As you can see, it is not bad. If we use a dummy model to predict everything as label 0 (or all as 1), the accuracy will stay at 0.50. So our model, apparently, has captured some pattern, and out-performed the dummy one.
However, it is very unstable.

LOSS :-------------------
As you may find out, it is not good. When the loss of training went down, the loss on validation set bumped, and there is no significant trend of convergence.
It is more important to find out the reason.



Note that we used a randomly initialized Embedding Matrix which stayed static during the training phase.

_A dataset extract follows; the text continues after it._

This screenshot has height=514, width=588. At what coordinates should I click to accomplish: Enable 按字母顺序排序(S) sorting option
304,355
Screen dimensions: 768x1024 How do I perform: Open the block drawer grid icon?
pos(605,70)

It may lead us into trouble.

So next step, we can do an experiment to allow the Embedding layer be trained and adjusted.

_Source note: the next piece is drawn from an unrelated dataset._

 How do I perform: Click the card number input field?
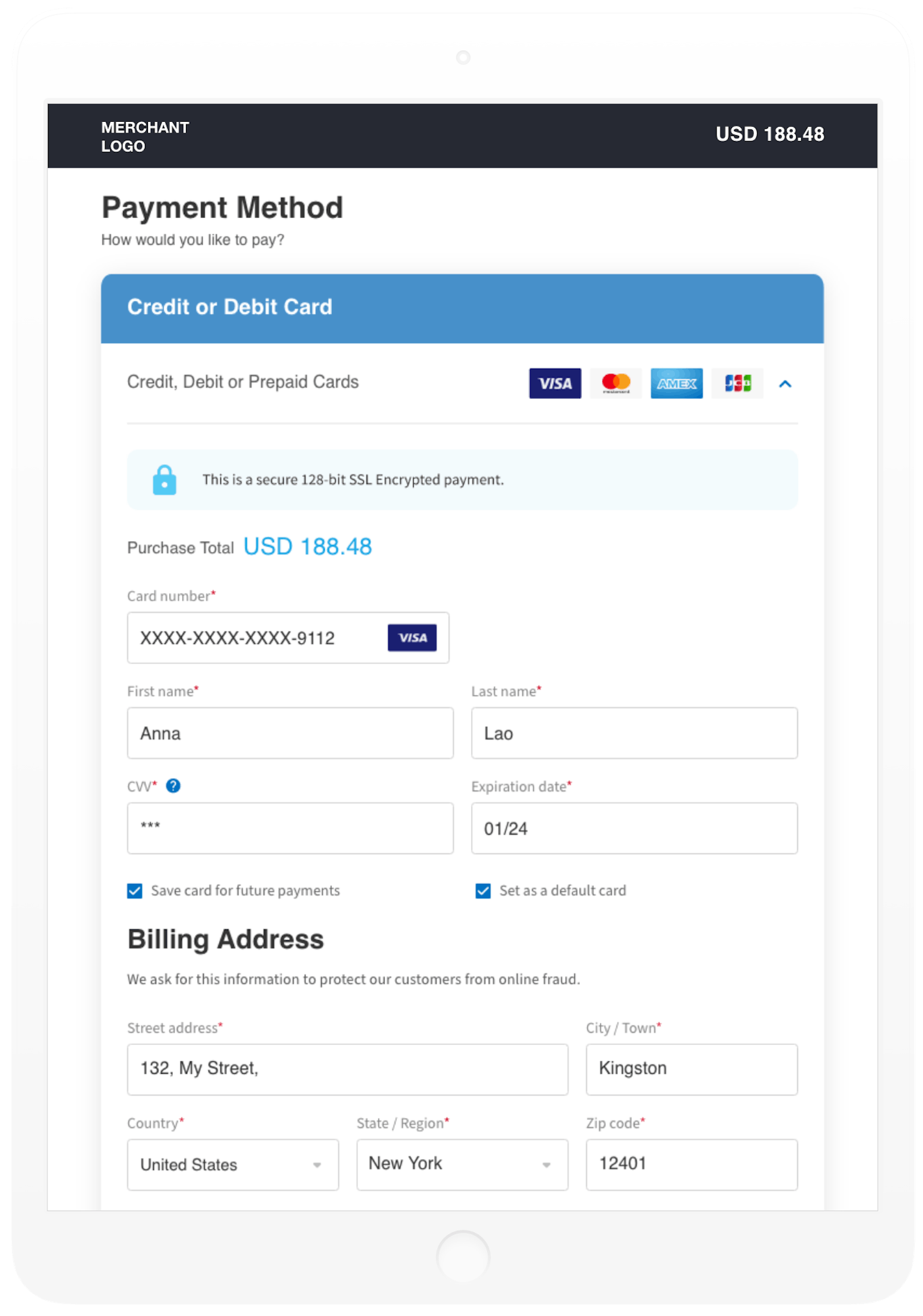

HERE WE JUST SET IT AS TRUE

In [None]:
from keras.models import Sequential
from keras.layers import Embedding, Flatten, Dense, LSTM

units = 32

model = Sequential()
model.add(Embedding(num_events, embedding_dim))
model.add(LSTM(units))
model.add(Dense(1, activation='sigmoid'))

In [None]:
#The only different in the code, is that parameter trainable was set to True.
model.layers[0].set_weights([embedding_matrix])
model.layers[0].trainable = True

In [None]:
model.compile(optimizer='rmsprop',
              loss='binary_crossentropy',
              metrics=['acc'])
history = model.fit(X_train, y_train,
                    epochs=50,
                    batch_size=32,
                    validation_data=(X_valid, y_valid))
model.save("mymodel_embedding_trainable.png")

In [None]:
import matplotlib.pyplot as plt

acc = history.history['acc']
val_acc = history.history['val_acc']
loss = history.history['loss']
val_loss = history.history['val_loss']

epochs = range(1, len(acc) + 1)

plt.plot(epochs, acc, 'bo', label='Training acc')
plt.plot(epochs, val_acc, 'b', label='Validation acc')
plt.title('Training and validation accuracy')
plt.legend()

plt.figure()

plt.plot(epochs, loss, 'bo', label='Training loss')
plt.plot(epochs, val_loss, 'b', label='Validation loss')
plt.title('Training and validation loss')
plt.legend()

plt.show()

As you can see, it got better. The fluctuation of validation accuracy curve went down, while the validation accuracy got higher than 0.75.
This model is, to some extent, more valuable.

In [None]:
#We will add two parameters related with Dropouts. To do this, we use dropout=0.2, recurrent_dropout=0.2 when defining the LSTM layer.
from keras.models import Sequential
from keras.layers import Embedding, Flatten, Dense, LSTM

units = 32

model = Sequential()
model.add(Embedding(num_events, embedding_dim))
model.add(LSTM(units, dropout=0.2, recurrent_dropout=0.2))
model.add(Dense(1, activation='sigmoid'))

In [None]:
#We will keep the parameter trainable of Embedding Layer to True.
model.layers[0].set_weights([embedding_matrix])
model.layers[0].trainable = True

In [None]:
model.compile(optimizer='rmsprop',
              loss='binary_crossentropy',
              metrics=['acc'])
history = model.fit(X_train, y_train,
                    epochs=50,
                    batch_size=32,
                    validation_data=(X_valid, y_valid))
model.save("mymodel_embedding_trainable_with_dropout.h5")

In [None]:
import matplotlib.pyplot as plt

acc = history.history['acc']
val_acc = history.history['val_acc']
loss = history.history['loss']
val_loss = history.history['val_loss']

epochs = range(1, len(acc) + 1)

plt.plot(epochs, acc, 'bo', label='Training acc')
plt.plot(epochs, val_acc, 'b', label='Validation acc')
plt.title('Training and validation accuracy')
plt.legend()

plt.figure()

plt.plot(epochs, loss, 'bo', label='Training loss')
plt.plot(epochs, val_loss, 'b', label='Validation loss')
plt.title('Training and validation loss')
plt.legend()

plt.show()

when you look into the curve of loss, you’ll see significant improvement.

The curve of validation loss is smoother, and much closer to the trend of training loss.
Over-fitting has been taken care of, and the model is now more stable and generalizable to unseen data.
The Traffic Administration can then use the model to predict the happening of severe traffic volume with the Waze open data of incidents report. The expectation of model accuracy is about 75%.